Encausar a Puigdemont por malversación sería un sofisma. Como juzgar a la Manada por robarle el móvil a su víctima

DISIMULA mal este Gobierno. Se ha notado a la legua que a su presidente y la portavoz el fallo alemán sobre Puigdemont les ha venido como anillo al dedo. En el peor de los casos va a evitar que el prófugo esté en otoño sentado en el banquillo del Supremo; en el mejor –para ellos–, dificultará una eventual condena por rebelión para los demás acusados del proceso y allanará al Gabinete el camino de su pretendido «deshielo». Quizá pronto, a través de la Fiscalía, tendremos señales sobre el criterio con que este Gabinete enfoca el juicio a los insurrectos; de momento a Sánchez se le ha escapado una valoración que da a entender que la decisión del tribunal teutón lo deja satisfecho. Tiene respiro; por ahora elude el compromiso de gestionar la papeleta política que supondría la estancia del expresidente preso. Su estrategia sobre el conflicto catalán es bastante confusa pero parece obvio que otorga prioridad a ganar tiempo.

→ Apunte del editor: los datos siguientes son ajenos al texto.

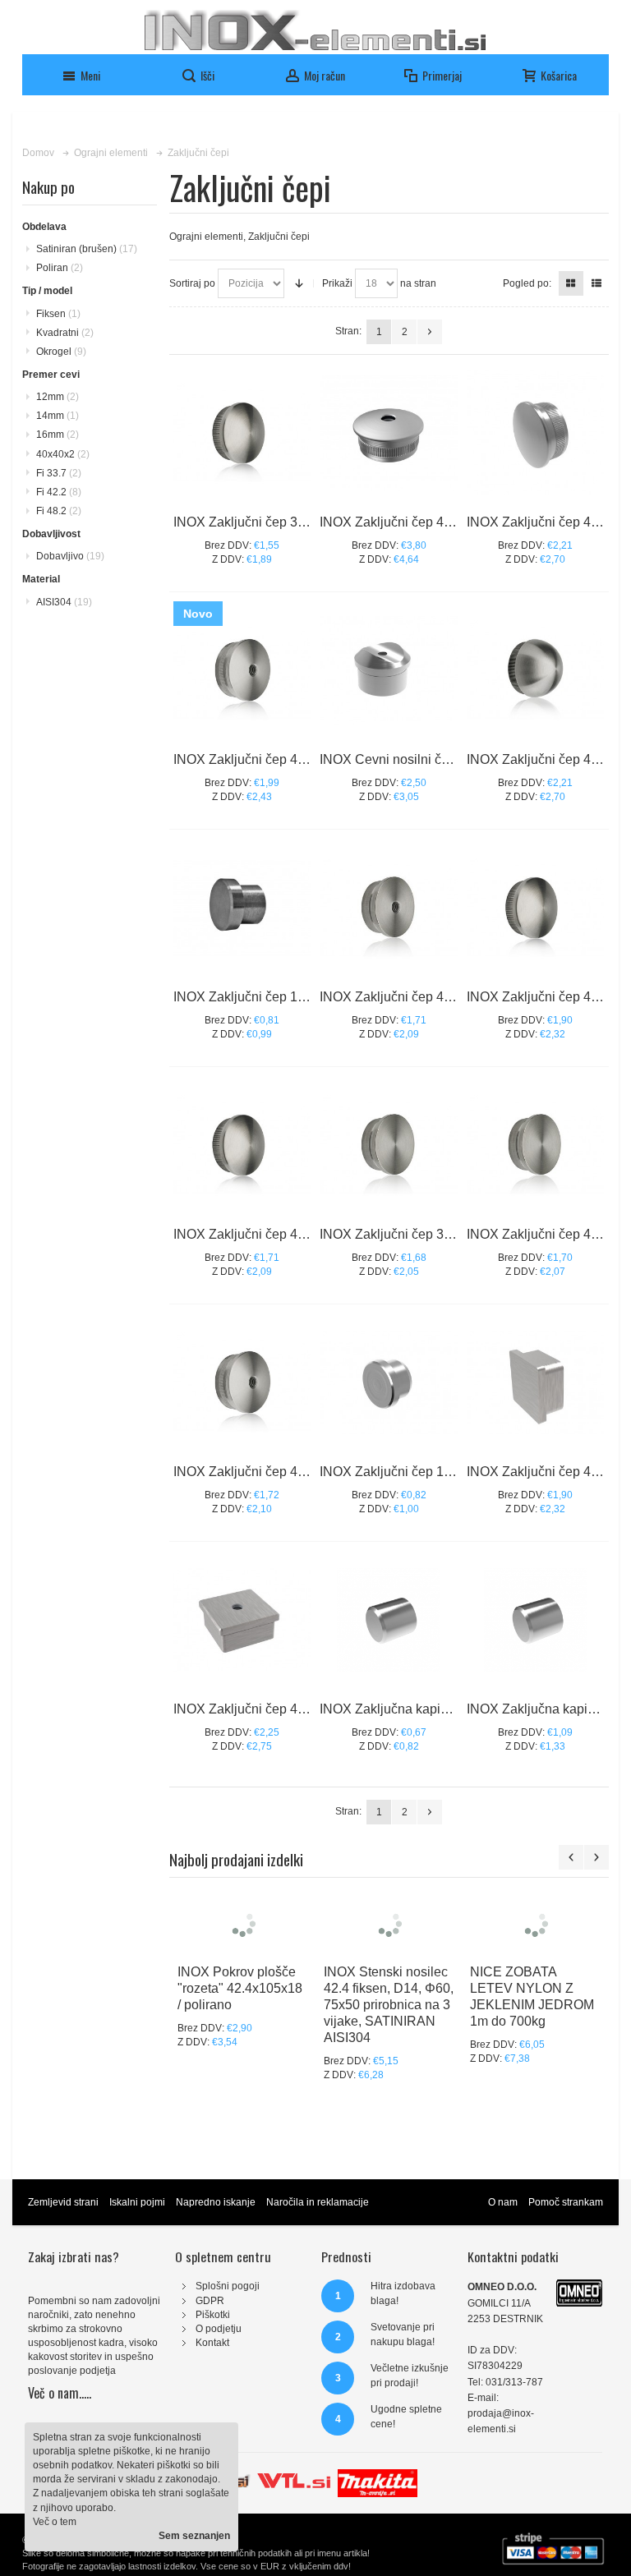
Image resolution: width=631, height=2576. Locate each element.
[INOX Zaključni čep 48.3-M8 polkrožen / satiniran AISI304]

Entre los juristas existe debate sobre el enfoque con que el juez Llarena dirige el sumario. El delito de rebelión, incluso el de sedición, pueden tener mal encaje con los hechos juzgados al exigir el Código una acción violenta difícil de demostrar en términos claros. He ahí una iniciativa legislativa que deberían proponer el PP o Ciudadanos: la reforma penal que contemple la secesión unilateral, la alta traición y la coerción a órganos constitucionales con un tipo punible contundente e indubitado. (El referéndum ilegal fue, por cierto, tipificado por Aznar con pena de cinco años pero Zapatero derogó el precepto y Rajoy, con mayoría absoluta, no se acordó de restaurarlo). No es de eso, en todo caso, de lo que trata la petición de entrega formulada a Alemania por el magistrado; trata del principio de jurisdicción, que la Corte de Schleswig-Holstein ha desatendido al pronunciarse sobre el fondo de un asunto que no le corresponde resolver ni le había sido consultado. Pero quizá todo esto sea una discusión demasiado prolija para un gobernante acostumbrado a reducir sus pronunciamientos a sintagmas publicitarios.

Cuando se ha producido un golpe contra la unidad del Estado y la convivencia nacional, el primer ministro no puede sugerir que da lo mismo enjuiciar a sus autores por un mínimo delito. Eso es lo que ha hecho Sánchez en su afán de rebajar la tensión con el nacionalismo. Si España no puede defenderse de un ataque a su integridad colectiva con suficiente soporte jurídico, simplemente está inerme ante sus enemigos. No son palabras menores; lo de octubre fue, en términos semánticos, una rebelión como un castillo. Y sería muy mal consuelo castigar a los golpistas por desviación de fondos, como a cualquier concejal pueblerino.

Conformarse con encausar a Puigdemont por una vulgar malversación equivale a aceptar un sesgado sofisma. Más o menos, como si a la Manada la juzgasen sólo por robarle el teléfono a su víctima.